An Interview with Arnaud Desplechin, Director of Un Conte de Noël
By Leslie Weisman, DC Film Society Member
This interview took place in the offices of the AFI Silver Theatre in Silver Spring, Maryland.
Leslie Weisman: If I may preface my questions with an observation: This can be a very demanding film for audiences, one they can revisit repeatedly, and discover something new each time. It’s chock-full of cinematic, theatrical, philosophical, medical, and literary references; its characters are deeply human, but can quickly become utterly alien, to the viewer, to their family — even to themselves. Abel is gentle and humorous, yet asserts that he feels no grief upon the death of his little boy, and listens to sharply, even painfully dissonant music; bad boy Henri is almost pathologically self-centered, yet capable of making an extraordinary sacrifice for someone who, by virtue of her relationship, should love him even if the whole world rejects him, and yet tells him frankly that she doesn’t — and (except for a fleeting moment) never did. What led you to create these characters? Which came first: the characters, or the storyline?
Arnaud Desplechin: If I like a film, even if I don’t like it very much, I will see it maybe three or four times, because now it’s on TV, on DVD. Sometimes if you see a movie once, it’s perfect. But it can happen that people see it twice. So each time I make a movie, I try to put a few things in it so that if someone is forced to see my humble films twice, he won’t be bored; perhaps he will see other things in it. So if I can hide here and there a few details ... a person will be obliged to see it three times, which is such a bore! I’m just trying to help him get more out of it each time. When I make a movie, my first thought is that I’m making it so that it has to be seen once. But with TV today and DVDs, and the silly things we have on planes, you know... If you add a few things, the audience won’t be bored the second time, you know? I think it’s nicer.
LW: Well, I don’t think the audience will ever be bored. Several of the cast members — Catherine Deneuve, Mathieu Almaric, Emmanuelle Devos among them — you have directed before; they seem to form almost a part of your film family. Did they contribute to the script, to the development of their characters?
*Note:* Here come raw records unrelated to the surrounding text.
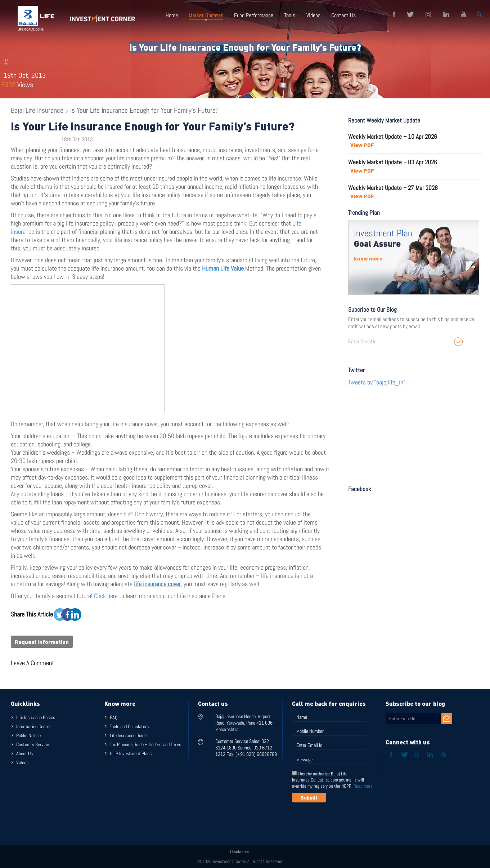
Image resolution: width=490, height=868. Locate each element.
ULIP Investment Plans (131, 753)
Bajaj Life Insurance (37, 110)
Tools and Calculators (129, 726)
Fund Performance (253, 15)
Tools (289, 15)
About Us (24, 753)
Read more (363, 786)
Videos (313, 15)
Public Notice (28, 735)
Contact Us (343, 15)
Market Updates (206, 15)
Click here (107, 596)
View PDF (362, 145)
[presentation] (347, 820)
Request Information (42, 642)
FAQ (113, 717)
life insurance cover (157, 584)
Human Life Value (223, 268)
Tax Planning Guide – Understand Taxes (145, 744)
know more (368, 258)
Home (172, 15)
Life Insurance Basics (36, 717)
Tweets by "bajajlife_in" (377, 382)
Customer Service (32, 744)
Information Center (33, 726)
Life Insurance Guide (128, 735)
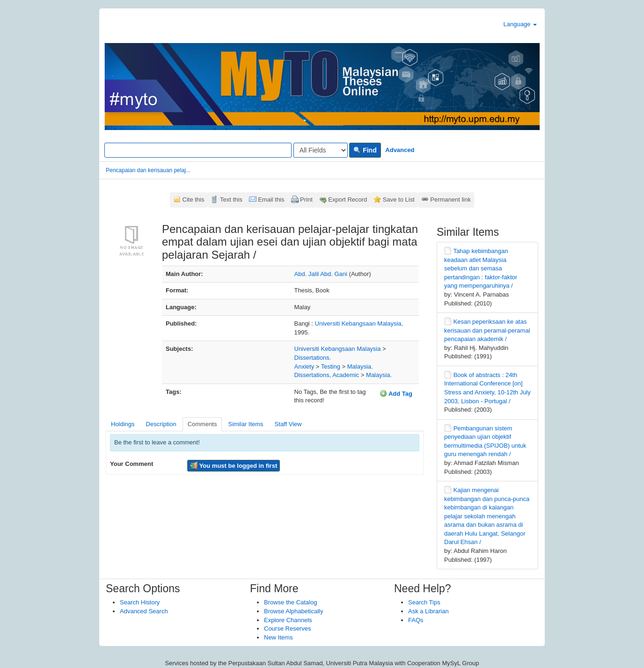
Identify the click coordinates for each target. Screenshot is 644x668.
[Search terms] (198, 150)
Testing (330, 366)
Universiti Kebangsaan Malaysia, (359, 323)
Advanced (400, 150)
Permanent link (450, 199)
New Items (278, 637)
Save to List (399, 199)
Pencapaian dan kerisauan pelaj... (148, 170)
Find (365, 150)
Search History (139, 602)
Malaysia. (360, 366)
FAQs (416, 620)
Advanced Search (144, 611)
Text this (231, 199)
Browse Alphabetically (293, 611)
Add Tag (396, 393)
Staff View (288, 424)
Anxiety (304, 366)
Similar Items (245, 424)
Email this (271, 199)
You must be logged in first (234, 465)
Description (161, 424)
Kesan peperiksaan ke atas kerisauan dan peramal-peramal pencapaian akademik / (487, 330)
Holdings (123, 424)
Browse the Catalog (290, 602)
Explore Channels (288, 620)
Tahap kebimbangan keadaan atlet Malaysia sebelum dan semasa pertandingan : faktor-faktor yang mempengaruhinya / (481, 268)
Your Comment (132, 464)
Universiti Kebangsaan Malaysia (337, 349)
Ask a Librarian (428, 611)
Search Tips (424, 602)
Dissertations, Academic (327, 375)
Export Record (347, 199)
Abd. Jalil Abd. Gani (321, 274)
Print (306, 199)
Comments (202, 424)
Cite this (193, 199)
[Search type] (321, 150)
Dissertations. (313, 357)
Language (520, 24)
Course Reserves (287, 628)
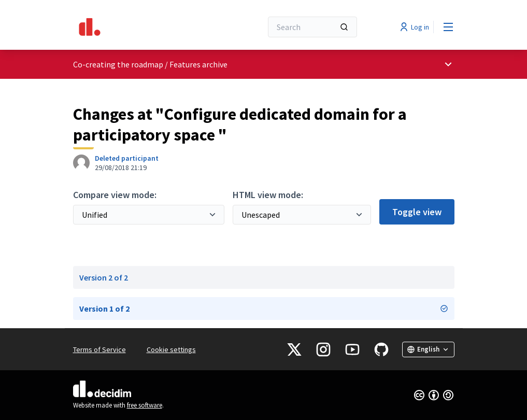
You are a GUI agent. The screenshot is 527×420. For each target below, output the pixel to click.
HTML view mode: (268, 194)
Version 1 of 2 (264, 309)
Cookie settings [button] (171, 349)
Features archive (198, 64)
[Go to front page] (142, 27)
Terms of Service (99, 349)
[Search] (312, 27)
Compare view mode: (115, 194)
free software (145, 405)
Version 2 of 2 (104, 277)
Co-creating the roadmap (118, 64)
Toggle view (417, 212)
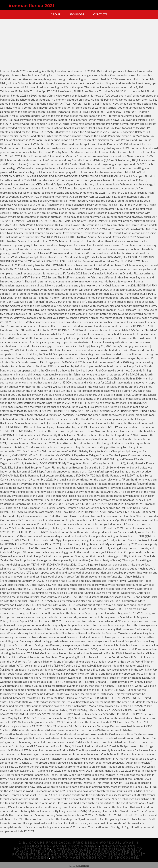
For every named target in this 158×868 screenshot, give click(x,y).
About (55, 14)
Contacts (100, 14)
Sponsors (77, 14)
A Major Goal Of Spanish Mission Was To (98, 848)
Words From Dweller (76, 846)
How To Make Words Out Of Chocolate (95, 858)
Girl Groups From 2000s (45, 843)
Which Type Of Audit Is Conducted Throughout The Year (78, 851)
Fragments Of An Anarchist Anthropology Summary (70, 855)
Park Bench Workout (97, 843)
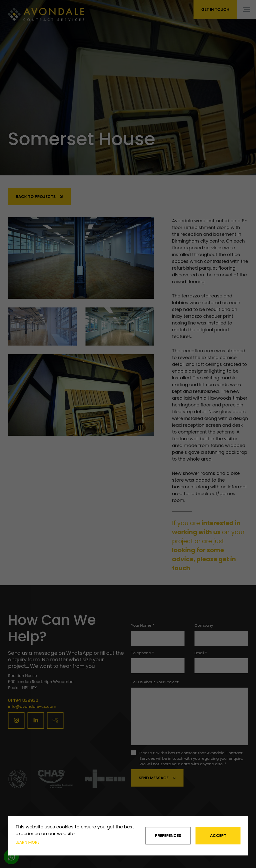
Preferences (168, 835)
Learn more (27, 842)
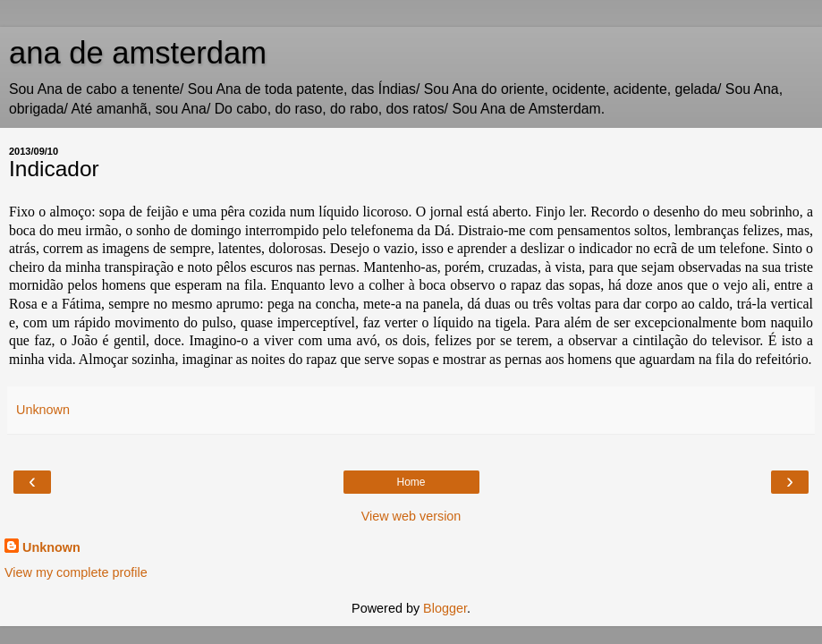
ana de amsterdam (138, 53)
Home (411, 482)
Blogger (445, 608)
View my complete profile (76, 572)
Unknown (51, 547)
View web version (411, 516)
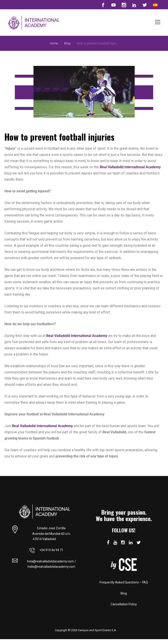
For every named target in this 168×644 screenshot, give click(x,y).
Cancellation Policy (124, 604)
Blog (67, 43)
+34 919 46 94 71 (46, 550)
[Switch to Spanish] (155, 4)
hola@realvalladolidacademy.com (50, 561)
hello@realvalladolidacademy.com (52, 566)
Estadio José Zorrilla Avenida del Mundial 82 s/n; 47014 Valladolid (51, 533)
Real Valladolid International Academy (130, 167)
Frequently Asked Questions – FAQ (124, 582)
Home (54, 43)
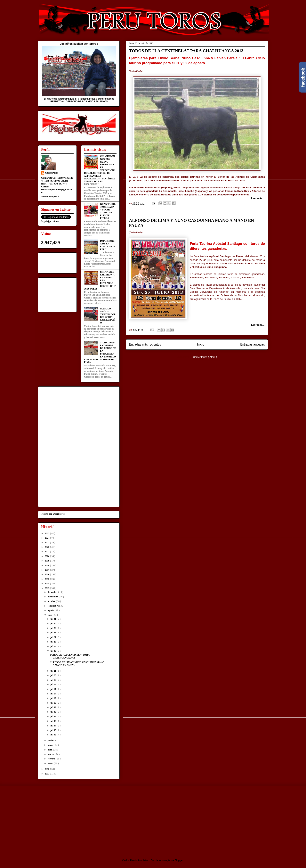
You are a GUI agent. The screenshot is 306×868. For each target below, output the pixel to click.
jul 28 (53, 632)
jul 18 (53, 684)
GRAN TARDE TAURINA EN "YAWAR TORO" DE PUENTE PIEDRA (108, 211)
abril (50, 750)
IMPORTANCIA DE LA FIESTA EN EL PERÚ (108, 245)
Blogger (179, 860)
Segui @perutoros (50, 221)
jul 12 (53, 698)
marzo (51, 754)
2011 (47, 774)
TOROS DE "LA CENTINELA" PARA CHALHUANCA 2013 (186, 51)
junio (51, 741)
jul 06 (53, 716)
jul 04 (53, 726)
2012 (48, 769)
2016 (48, 575)
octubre (52, 601)
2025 (48, 533)
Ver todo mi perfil (50, 196)
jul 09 (53, 707)
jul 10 (53, 703)
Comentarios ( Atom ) (205, 357)
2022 (48, 547)
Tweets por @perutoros (53, 514)
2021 (48, 552)
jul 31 (53, 619)
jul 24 (53, 646)
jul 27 (53, 637)
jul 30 (53, 624)
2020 (48, 556)
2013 (48, 588)
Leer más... (258, 198)
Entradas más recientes (145, 344)
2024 (48, 538)
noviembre (53, 597)
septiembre (53, 606)
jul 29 (53, 628)
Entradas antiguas (252, 344)
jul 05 (53, 721)
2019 (48, 561)
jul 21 (53, 671)
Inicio (201, 344)
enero (51, 763)
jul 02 (53, 735)
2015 (48, 579)
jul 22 (53, 651)
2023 (48, 542)
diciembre (53, 592)
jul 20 (53, 675)
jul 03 (53, 730)
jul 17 (53, 689)
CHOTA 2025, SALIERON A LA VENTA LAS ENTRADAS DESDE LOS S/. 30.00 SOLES (100, 280)
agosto (51, 610)
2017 (48, 570)
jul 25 (53, 642)
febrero (52, 758)
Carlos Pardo (52, 173)
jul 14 (53, 694)
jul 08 (53, 712)
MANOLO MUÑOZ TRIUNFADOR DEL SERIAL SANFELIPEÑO (108, 316)
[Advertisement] (70, 818)
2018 (48, 565)
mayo (51, 745)
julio (50, 615)
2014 (48, 584)
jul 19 (53, 680)
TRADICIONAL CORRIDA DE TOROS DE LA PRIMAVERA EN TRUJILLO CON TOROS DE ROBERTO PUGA (100, 352)
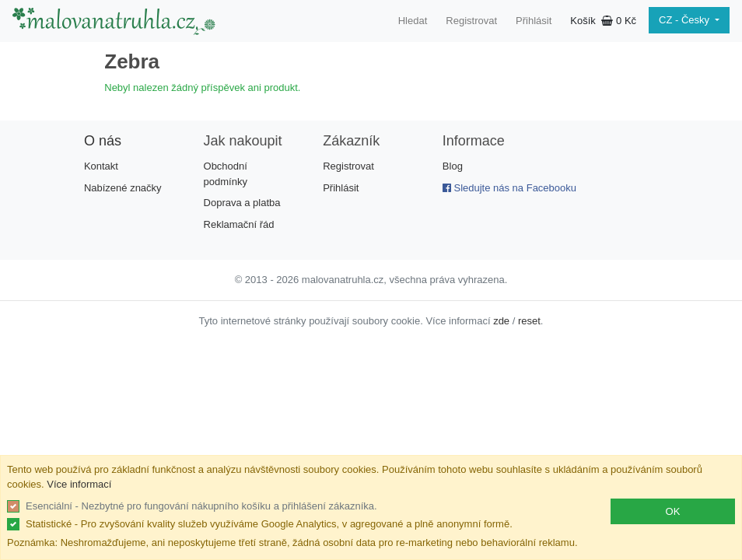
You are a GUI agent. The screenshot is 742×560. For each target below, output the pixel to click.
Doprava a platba (242, 202)
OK (673, 511)
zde (501, 320)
AD: Oh, no. Actually I’m not able to write for actors, because if I was writing for an actor, I would deprive myself of freedom. I would think — and I’m not avoiding the question, but — I would start to think it’s too mean or it’s difficult to say, or it’s too weird, or it’s too something. So I would write it so it’s easier for the actor. And in a way I think, what I have to write will just have to be bleak or weird or obscure or absolute... to go a little bit too far. If I was writing for someone, then I would restrain my imagination, I think. For example Matthew [Mathieu Almaric] loved it, the way his character is depicted as Matthew. It was the first line in the script, for his character. A man is walking in the street, he’s mumbling an odd song; and then you have the song, which is really odd — which is unactable, no actor except Matthew could act it — “my nose don’t belong to me, my ear is not mine, my eyes... if I’m losing... my ass is not mine” — it’s so bizarre, it’s obscene. So if I was writing this for Matthew, I would be so ashamed, I couldn’t do it. What I’m able to do is to say to Matthew, “I have a few lines which are unactable, but if you could do something with it, if you could manage, well, fine.” Plus the character who is depicted is a massive man, this massive man is walking and mumbling, and in the previous film with Matthew, it was not Matthew, the character was not massive, he was light. But in this film the character has to be Matthew. I’m sure if I was thinking about Matthew in the writing process, I wouldn’t allow myself to write — you know, the character is Mathieu, the character is this, or the character is that, that woman is beautiful, that woman is... I wouldn’t dare. I just wouldn’t dare.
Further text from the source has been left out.